Stored records

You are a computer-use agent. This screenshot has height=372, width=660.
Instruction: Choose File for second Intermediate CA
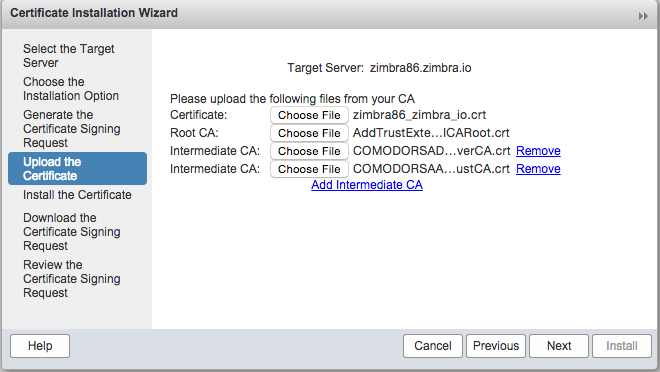[x=309, y=169]
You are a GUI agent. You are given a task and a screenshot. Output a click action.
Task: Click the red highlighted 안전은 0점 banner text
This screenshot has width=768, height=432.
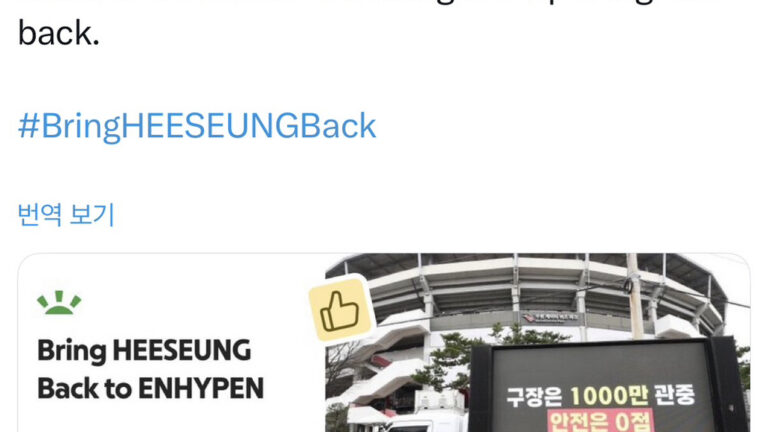(x=600, y=420)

• _Directions_: The answer is the complete set of records, copied exactly, with pictures omitted.

• _Answer to the problem_:
You are a computer-use agent. This screenshot has height=372, width=660.
Instruction: Choose File for second Intermediate CA
[x=309, y=169]
You are a GUI agent. You are given a task and a screenshot. Output a click action.
Task: Click the red highlighted 안전은 0점 banner text
This screenshot has width=768, height=432.
(x=600, y=420)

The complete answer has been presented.